Japanese garden design is about as hard to understand to Westerners as the Japanese language is. The relationship to the rich and ancient eastern culture adds to this difficulty. The practice is not just a style of landscaping. Rather, it a statement that delivers a specific meaning. Adding further to its complexity is the influence of fengshui and its borrowings from Buddhism and Chinese culture.
The intention of Japanese garden design is to use nature to make a statement. The main element is symbology, most of which is influenced by Shintoism and Buddhism, which is where the gods inhabit nature. This adds even more its cultural complexity making hard for us to understand.
Since the garden is making a statement or telling a story, the first step is to determine what story you want to tell. What is it you want to communicate to the world with your garden? It might be a good idea to decide in broad terms what you want to say, and then through some research find out how Japanese would go about communicating that truth, concept or story with a garden.
Another outstanding feature of Japanese landscape design is that the main point is not to be beautiful or showy. The appearance of the garden is not its purpose, but rather the message is the purpose. Beauty is the after thought, so to speak.
The careful observer will notice that flowering plants are scarce or nonexistent in Japanese garden design.

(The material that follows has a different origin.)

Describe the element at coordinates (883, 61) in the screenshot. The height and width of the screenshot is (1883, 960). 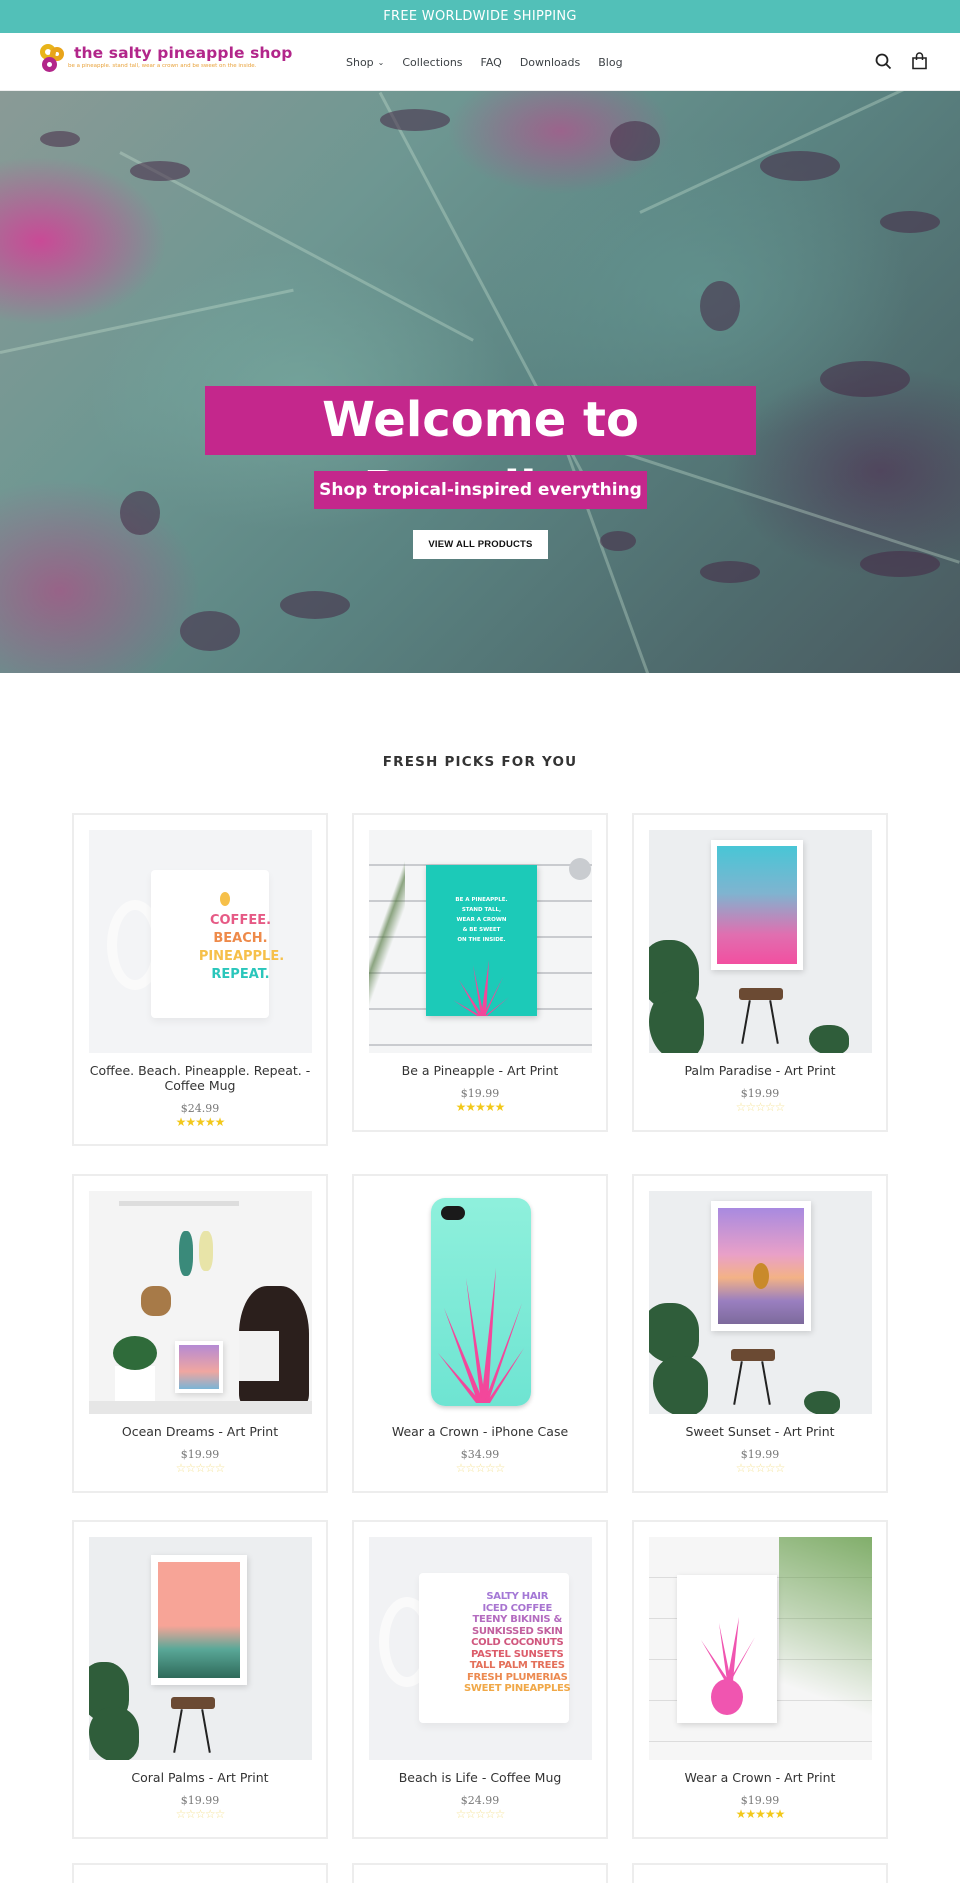
I see `search-icon` at that location.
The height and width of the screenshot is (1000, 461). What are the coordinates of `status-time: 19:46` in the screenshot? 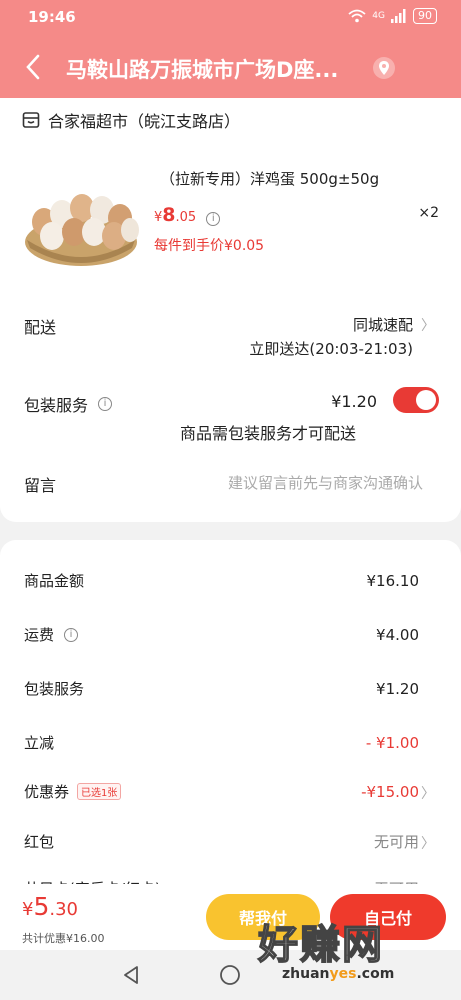 It's located at (52, 17).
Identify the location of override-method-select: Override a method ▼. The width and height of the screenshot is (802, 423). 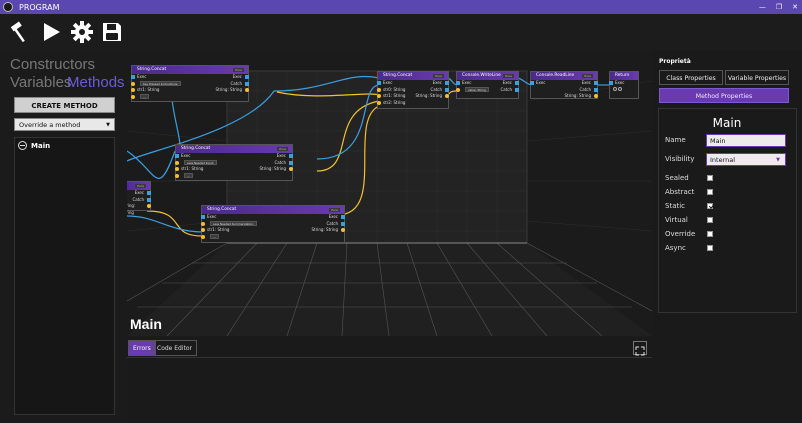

Rather, dry gravel streambed or sand swept into patterns and large rocks and boulders are used to tell the tales. Remember that the heart of all Japanese garden design is symbolism and storytelling, the tradition is that this is done with plants and other elements of nature and not so much the use of colorful flowers.
Equally important to Japanese garden design are the use of water, and more specifically the use of running water, which symbolizes passing time or life.
What shouldn’t get lost in Japanese garden design, but often is by Westerners because they think it’s ‘complicated’, is its simplicity. Once you know the story you are trying tell, it’s as simple as composing the elements of nature to tell that story.
What one should refrain from doing is blindly copying someone else’s garden. Why would you do that? Perhaps because you think it “looks” good. But if the “good looks” are just the result of the telling of a story, then the copier certainly is missing the point. It would be like framing a poem you don’t understand and hanging it on the wall. First think of what you want to say, and then through the principles of Japanese garden design.